Bref, les dés ont recommencé à rouler. La gauche européenne, et tout particulièrement les défenseurs les plus vigilants de la démocratie contre la toute puissance du marché et l’irresponsabilité des exécutifs, vont devoir faire des choix précis. Ils savent que leur base a maintenant assimilé que voter Non à un changement, c’est en rester à l’état actuel, c’est-à-dire à Maastricht-Nice. Ceux qui voudraient se refaire une santé (après la déroute des nonistes de gauche français lors des présidentielles de 2007) y regarderont désormais à deux fois. D’ores et déjà, l’autoproclamé « chef du Non de gauche », Laurent Fabius, s’est prononcé pour le futur traité (avec ou sans l’article III-122 et la Charte pour les Anglais), qu’il présente impudemment comme un effet du Non français. Mais d’autres nonistes (comme Pierre Khalfa, du syndicat SUD), dans sa démolition en règle de la proposition portugaise, laisse apparaître que sa préférence allait bel et bien au traité de Maastricht-Nice. D’autres encore (ainsi, Aurélie Trouvé, d’ATTAC), tout en tenant pour négligeables les avancées démocratiques et la Charte, se contentent de demander un referendum sans indiquer expicitement quelle serait leur réponse et sans s’engager dans la bataille en cours pour la rédaction de ce sur quoi porterait le referendum !

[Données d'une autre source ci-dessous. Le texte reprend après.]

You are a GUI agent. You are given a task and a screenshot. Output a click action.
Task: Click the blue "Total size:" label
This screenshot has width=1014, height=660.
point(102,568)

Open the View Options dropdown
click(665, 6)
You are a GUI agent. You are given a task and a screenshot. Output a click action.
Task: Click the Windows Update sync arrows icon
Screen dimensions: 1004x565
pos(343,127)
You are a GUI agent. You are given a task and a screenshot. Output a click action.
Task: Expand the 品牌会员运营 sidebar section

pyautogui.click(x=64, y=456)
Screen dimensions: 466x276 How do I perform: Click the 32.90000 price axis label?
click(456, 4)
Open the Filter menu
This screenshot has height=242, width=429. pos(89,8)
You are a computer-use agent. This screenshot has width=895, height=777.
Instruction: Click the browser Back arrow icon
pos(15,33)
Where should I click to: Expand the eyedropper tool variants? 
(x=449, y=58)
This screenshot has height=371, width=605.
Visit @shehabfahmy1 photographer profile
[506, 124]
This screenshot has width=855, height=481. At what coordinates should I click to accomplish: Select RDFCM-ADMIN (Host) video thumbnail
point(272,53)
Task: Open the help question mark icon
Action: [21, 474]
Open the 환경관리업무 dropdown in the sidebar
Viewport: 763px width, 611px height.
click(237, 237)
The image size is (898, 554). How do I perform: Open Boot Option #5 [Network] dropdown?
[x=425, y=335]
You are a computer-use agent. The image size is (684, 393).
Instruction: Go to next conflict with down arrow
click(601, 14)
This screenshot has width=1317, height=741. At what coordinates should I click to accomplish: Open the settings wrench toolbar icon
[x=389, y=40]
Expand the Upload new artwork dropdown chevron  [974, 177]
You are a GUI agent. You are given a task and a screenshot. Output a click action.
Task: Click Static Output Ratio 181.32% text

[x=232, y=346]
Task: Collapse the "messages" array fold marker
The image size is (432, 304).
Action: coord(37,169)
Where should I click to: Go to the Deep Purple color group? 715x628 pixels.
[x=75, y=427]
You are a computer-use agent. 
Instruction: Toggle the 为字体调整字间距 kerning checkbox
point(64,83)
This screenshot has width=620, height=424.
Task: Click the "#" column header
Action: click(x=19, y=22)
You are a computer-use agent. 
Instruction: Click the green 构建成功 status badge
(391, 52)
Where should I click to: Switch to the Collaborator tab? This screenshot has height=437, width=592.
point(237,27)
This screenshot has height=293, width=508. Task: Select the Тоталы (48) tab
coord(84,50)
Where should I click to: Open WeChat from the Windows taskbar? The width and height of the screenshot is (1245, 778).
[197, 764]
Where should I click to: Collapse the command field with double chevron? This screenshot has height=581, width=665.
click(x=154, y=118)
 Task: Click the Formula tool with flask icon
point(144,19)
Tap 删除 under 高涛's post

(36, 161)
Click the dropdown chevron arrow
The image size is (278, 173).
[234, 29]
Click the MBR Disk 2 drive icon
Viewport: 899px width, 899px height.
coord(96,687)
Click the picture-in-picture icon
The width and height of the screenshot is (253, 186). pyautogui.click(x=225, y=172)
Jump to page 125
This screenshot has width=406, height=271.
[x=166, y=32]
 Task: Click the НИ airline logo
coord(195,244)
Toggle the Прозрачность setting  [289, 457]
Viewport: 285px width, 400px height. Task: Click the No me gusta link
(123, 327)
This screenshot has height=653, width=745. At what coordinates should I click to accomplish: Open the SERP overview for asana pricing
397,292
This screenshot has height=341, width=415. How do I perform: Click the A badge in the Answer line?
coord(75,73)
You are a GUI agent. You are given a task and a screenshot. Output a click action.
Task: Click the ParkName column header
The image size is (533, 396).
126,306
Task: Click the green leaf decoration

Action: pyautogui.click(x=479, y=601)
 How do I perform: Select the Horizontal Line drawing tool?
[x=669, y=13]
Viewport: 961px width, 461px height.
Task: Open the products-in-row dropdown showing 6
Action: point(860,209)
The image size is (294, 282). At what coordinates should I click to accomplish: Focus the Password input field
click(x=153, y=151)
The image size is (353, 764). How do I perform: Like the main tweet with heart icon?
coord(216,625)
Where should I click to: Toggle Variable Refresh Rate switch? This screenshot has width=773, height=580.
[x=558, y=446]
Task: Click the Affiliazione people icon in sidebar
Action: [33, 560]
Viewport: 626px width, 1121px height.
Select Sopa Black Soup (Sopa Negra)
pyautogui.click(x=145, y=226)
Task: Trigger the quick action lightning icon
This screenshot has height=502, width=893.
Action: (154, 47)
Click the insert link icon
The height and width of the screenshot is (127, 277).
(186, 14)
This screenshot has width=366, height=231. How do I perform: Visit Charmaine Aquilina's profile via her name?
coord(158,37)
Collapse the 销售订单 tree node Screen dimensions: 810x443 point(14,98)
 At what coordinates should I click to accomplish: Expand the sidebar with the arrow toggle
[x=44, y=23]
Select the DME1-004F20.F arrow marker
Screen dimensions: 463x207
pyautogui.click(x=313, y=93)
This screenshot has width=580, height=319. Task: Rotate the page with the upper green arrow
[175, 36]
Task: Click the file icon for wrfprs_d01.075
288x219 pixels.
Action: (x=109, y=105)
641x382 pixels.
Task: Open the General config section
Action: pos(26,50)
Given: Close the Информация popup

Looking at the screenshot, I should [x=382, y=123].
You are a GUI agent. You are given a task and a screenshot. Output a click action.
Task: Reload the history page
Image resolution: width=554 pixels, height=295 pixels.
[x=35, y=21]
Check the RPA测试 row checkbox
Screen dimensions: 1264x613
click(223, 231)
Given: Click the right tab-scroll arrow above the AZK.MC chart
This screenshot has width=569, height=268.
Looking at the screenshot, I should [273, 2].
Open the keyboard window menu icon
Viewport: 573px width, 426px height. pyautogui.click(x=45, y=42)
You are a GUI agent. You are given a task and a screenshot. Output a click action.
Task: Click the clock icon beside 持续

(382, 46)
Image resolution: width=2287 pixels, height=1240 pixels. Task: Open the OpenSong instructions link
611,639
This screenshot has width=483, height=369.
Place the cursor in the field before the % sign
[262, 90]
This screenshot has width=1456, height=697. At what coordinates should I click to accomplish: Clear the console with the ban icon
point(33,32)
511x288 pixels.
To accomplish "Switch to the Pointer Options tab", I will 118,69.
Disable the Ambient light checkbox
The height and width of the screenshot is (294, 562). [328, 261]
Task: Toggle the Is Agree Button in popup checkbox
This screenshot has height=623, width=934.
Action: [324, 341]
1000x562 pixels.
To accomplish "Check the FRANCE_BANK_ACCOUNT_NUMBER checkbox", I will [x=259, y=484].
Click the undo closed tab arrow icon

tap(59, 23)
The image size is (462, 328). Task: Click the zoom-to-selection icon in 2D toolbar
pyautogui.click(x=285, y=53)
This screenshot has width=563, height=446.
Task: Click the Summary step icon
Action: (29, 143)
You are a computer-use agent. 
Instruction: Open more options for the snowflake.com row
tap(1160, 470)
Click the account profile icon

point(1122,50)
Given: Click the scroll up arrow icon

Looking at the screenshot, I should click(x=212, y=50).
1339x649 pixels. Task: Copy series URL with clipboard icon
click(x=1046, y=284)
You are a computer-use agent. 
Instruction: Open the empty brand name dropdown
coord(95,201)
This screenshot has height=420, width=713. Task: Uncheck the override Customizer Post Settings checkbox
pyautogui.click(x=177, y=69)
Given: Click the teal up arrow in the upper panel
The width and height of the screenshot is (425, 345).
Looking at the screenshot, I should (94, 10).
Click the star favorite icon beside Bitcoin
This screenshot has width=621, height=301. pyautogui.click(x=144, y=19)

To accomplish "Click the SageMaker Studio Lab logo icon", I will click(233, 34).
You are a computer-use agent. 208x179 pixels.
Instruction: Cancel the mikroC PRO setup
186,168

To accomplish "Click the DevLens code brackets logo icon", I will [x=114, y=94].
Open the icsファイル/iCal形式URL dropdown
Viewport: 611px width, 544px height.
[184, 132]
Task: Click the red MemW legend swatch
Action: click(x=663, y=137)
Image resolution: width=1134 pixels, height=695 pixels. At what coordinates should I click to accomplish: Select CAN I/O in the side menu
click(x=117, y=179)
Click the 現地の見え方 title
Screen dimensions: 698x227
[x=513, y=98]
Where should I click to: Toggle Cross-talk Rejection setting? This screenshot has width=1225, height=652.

Au fond, le principal défaut du futur traité, qui sera forcément un peu moins mauvais que Maastricht-Nice, un peu moins bon que le TCE, porte en effet sur l’absence de débat populaire. L’expérience a montré qu’un bon « tiens » vaut mieux que deux « tu l’auras », les ouiouistes et la plupart des ex-nonistes se satisferont certainement de l’adoption du traité portugais, quelle que soit l’issue des quatre batailles que je viens d’évoquer (services publics, armée européenne, extension des droits fondamentaux à tous les citoyens et résidents d’Europe, écotaxes adoptées à la majorité).

La cinquième bataille, sans doute la plus décisive, a pour enjeu… l’engagement des négociations, à l’initiative du Parlement européen et sous la forme d’une Convention, pour le traité d’après.